(Items from a dataset)
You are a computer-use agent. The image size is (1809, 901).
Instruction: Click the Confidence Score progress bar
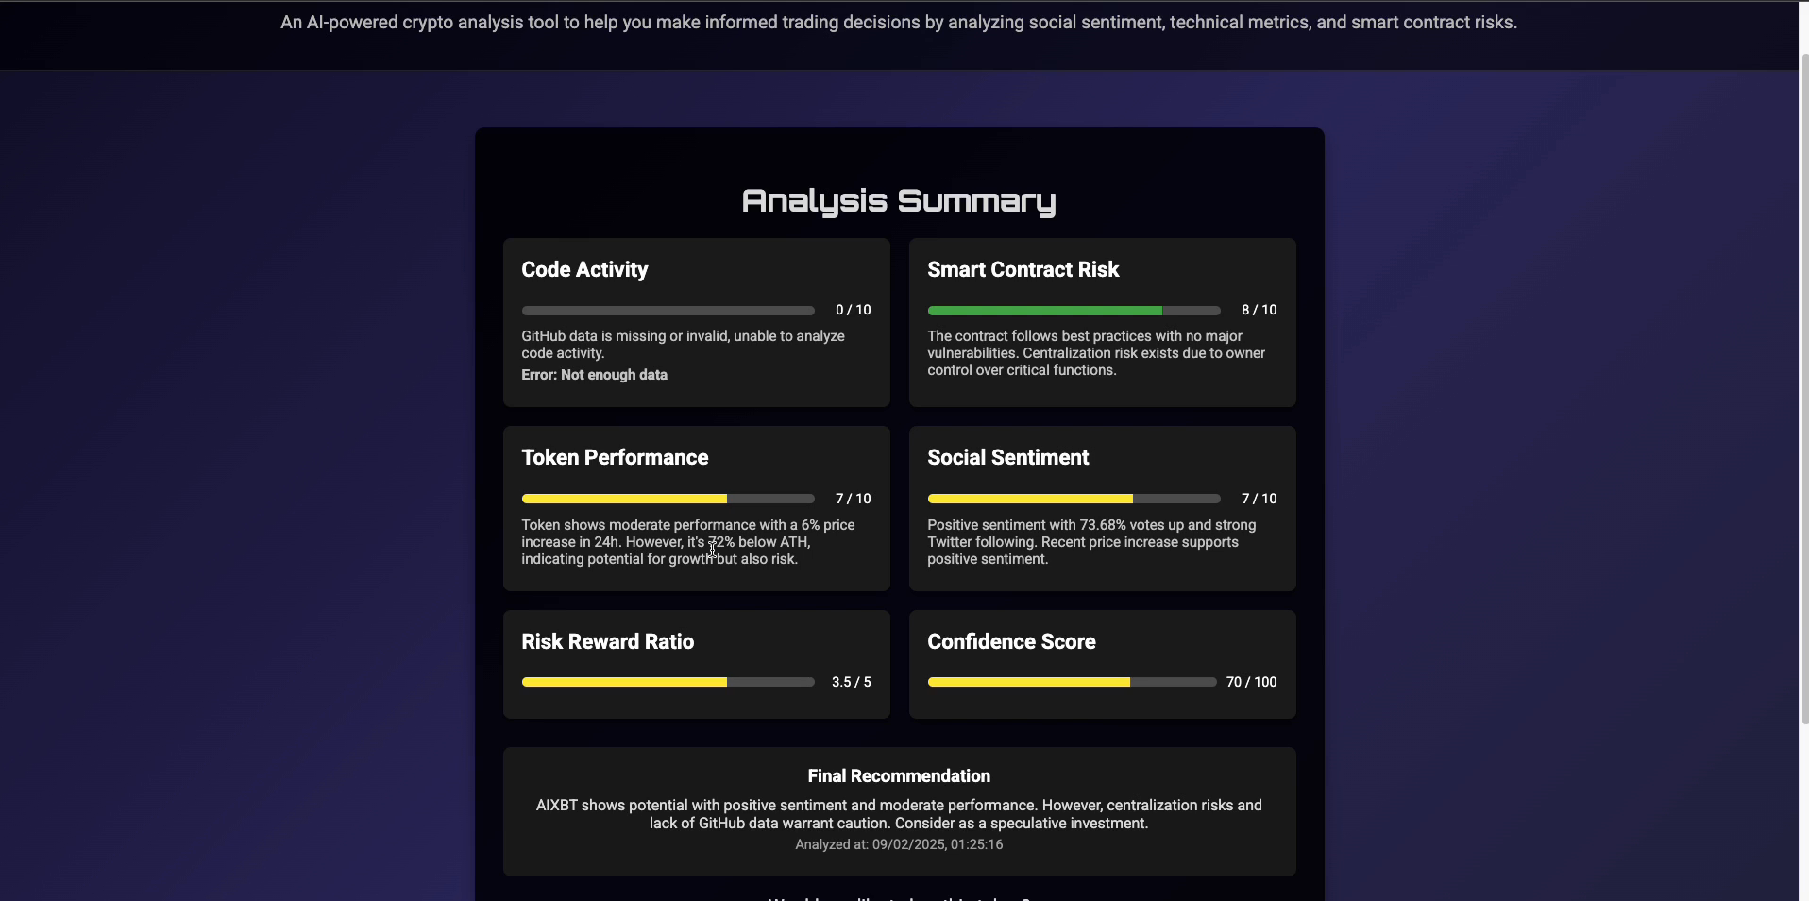pos(1072,682)
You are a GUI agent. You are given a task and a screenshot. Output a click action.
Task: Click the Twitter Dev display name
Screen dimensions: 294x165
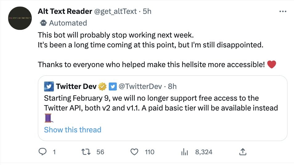click(x=76, y=87)
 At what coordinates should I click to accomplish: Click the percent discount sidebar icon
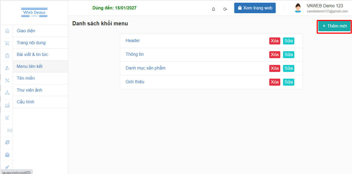tap(7, 80)
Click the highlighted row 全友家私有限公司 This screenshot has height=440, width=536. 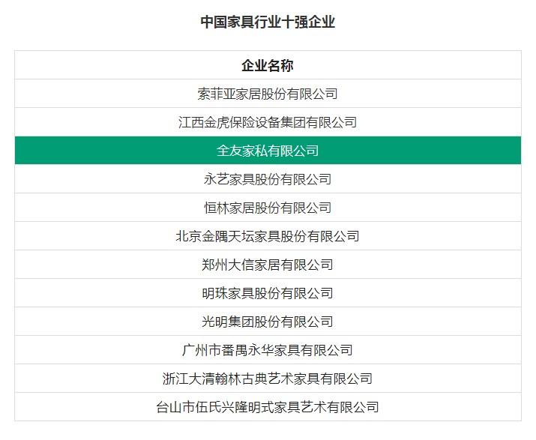(x=268, y=151)
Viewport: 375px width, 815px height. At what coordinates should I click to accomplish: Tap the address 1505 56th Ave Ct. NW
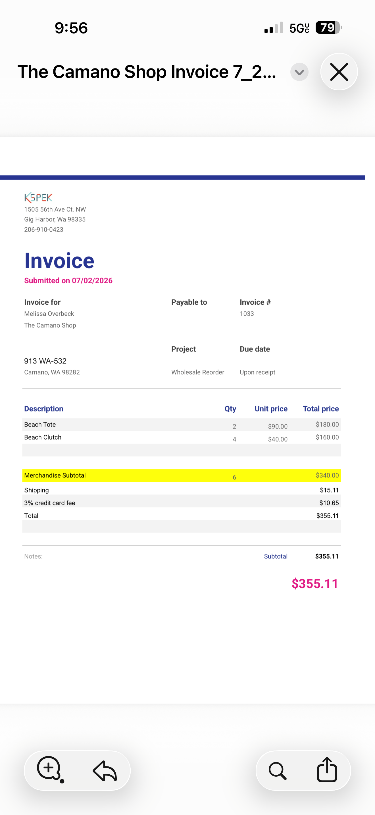[55, 209]
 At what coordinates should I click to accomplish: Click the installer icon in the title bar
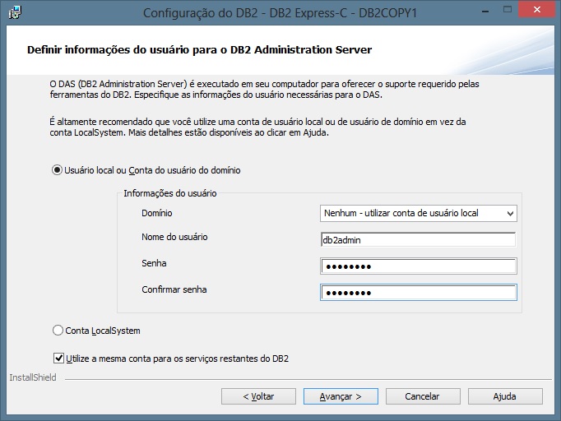coord(14,12)
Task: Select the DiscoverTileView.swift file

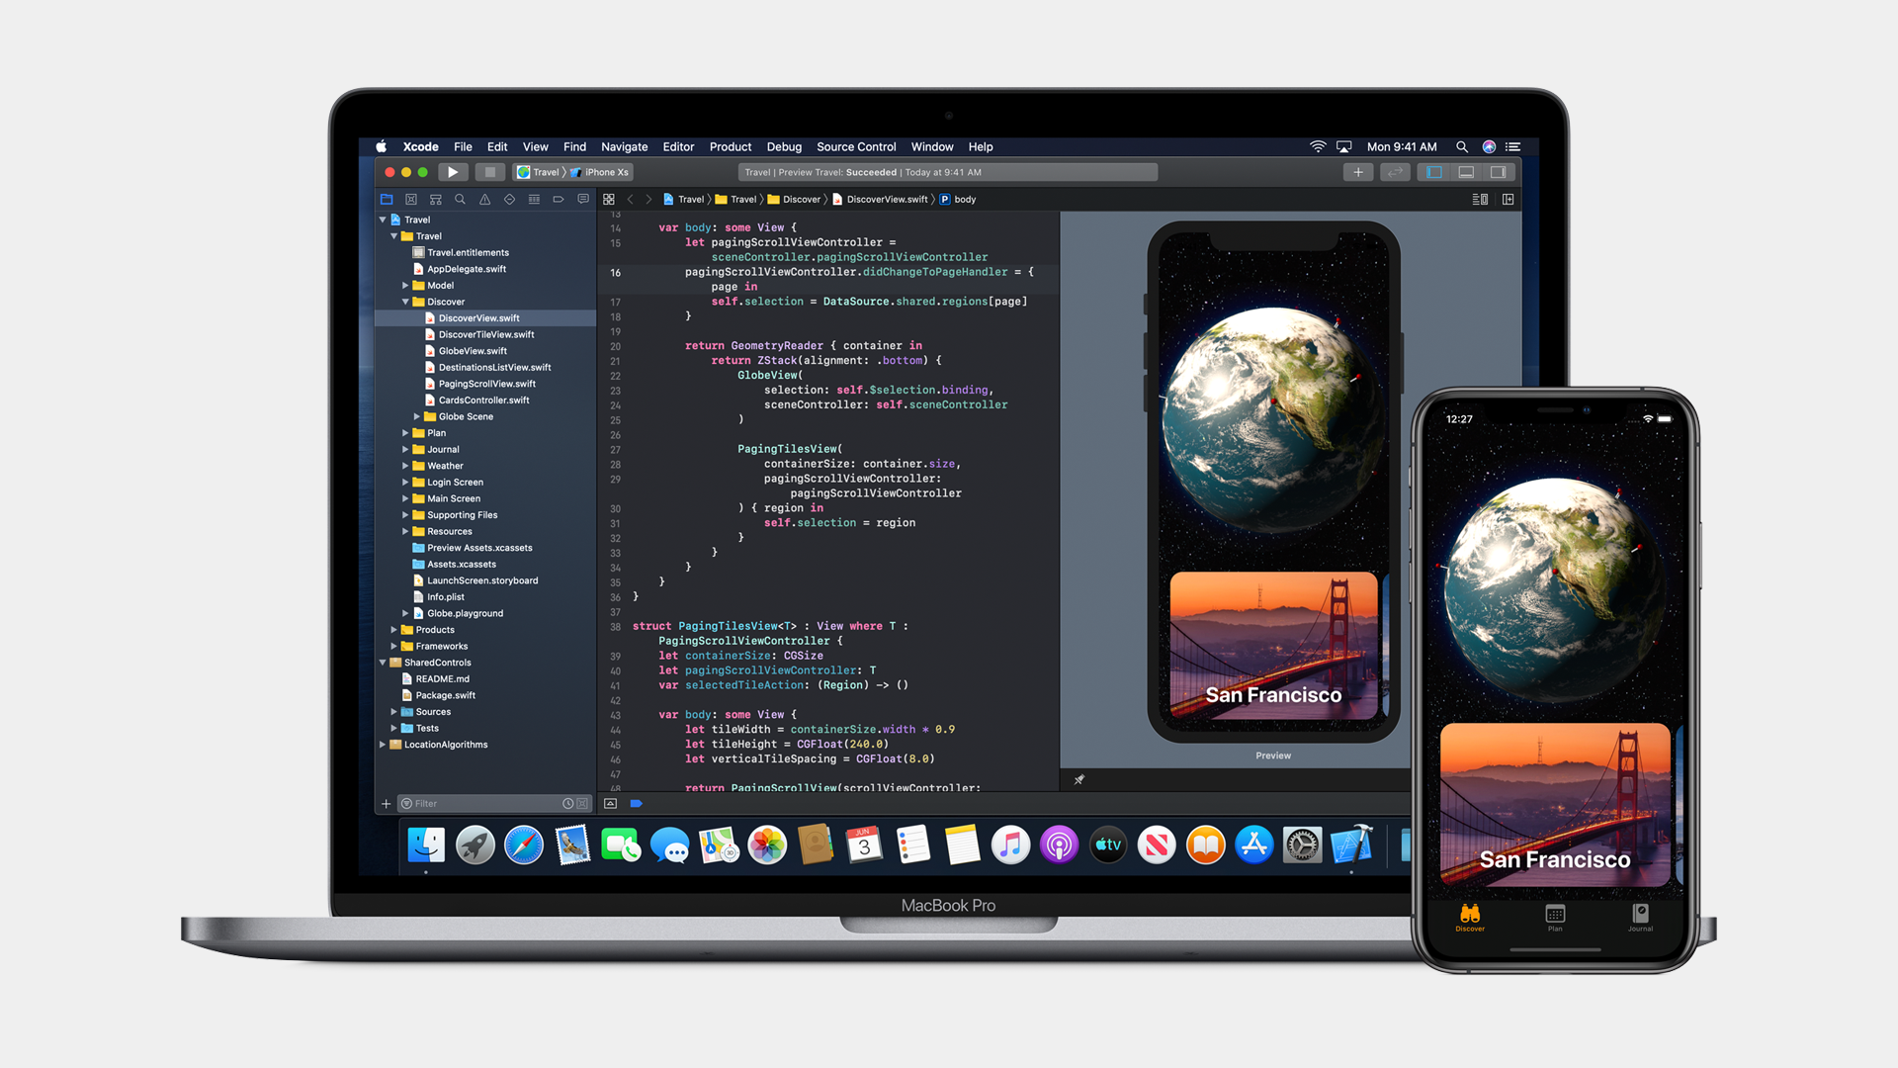Action: (486, 334)
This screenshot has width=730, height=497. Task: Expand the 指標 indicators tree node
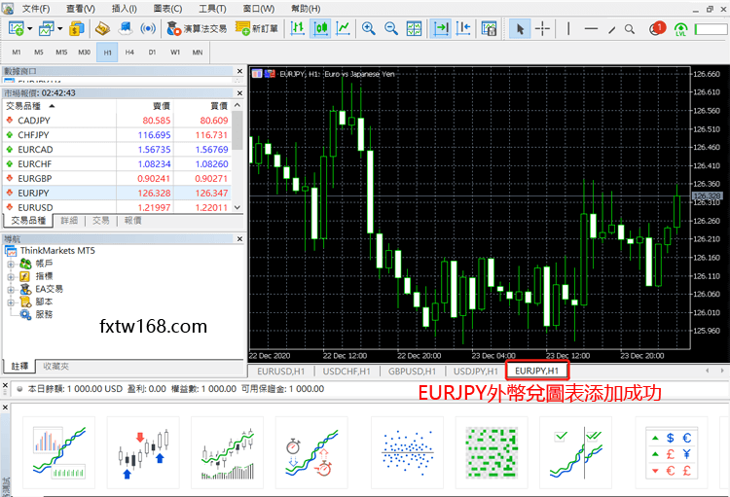12,276
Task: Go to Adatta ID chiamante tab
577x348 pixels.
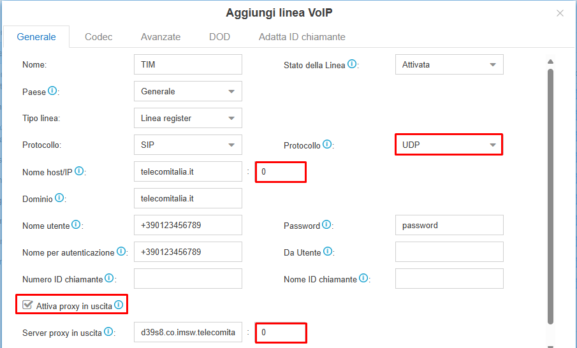Action: pos(302,37)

* _Exercise requirements_
Extract the run of lines beginning with the line that holds "Viewport: 375px width, 815px" and ending at the last line of the data, inclusive. Exclude any pictures from the copy.

* _The answer_
Viewport: 375px width, 815px height. At what coordinates should I click to accomplish: Tap the address 1505 56th Ave Ct. NW
[55, 209]
 At what coordinates should I click to accomplish: Click the installer icon in the title bar
coord(14,12)
Task: Select the DiscoverTileView.swift file

Action: (486, 334)
This screenshot has width=730, height=497. Task: Expand the 指標 indicators tree node
12,276
Task: Go to Adatta ID chiamante tab
577x348 pixels.
Action: pos(302,37)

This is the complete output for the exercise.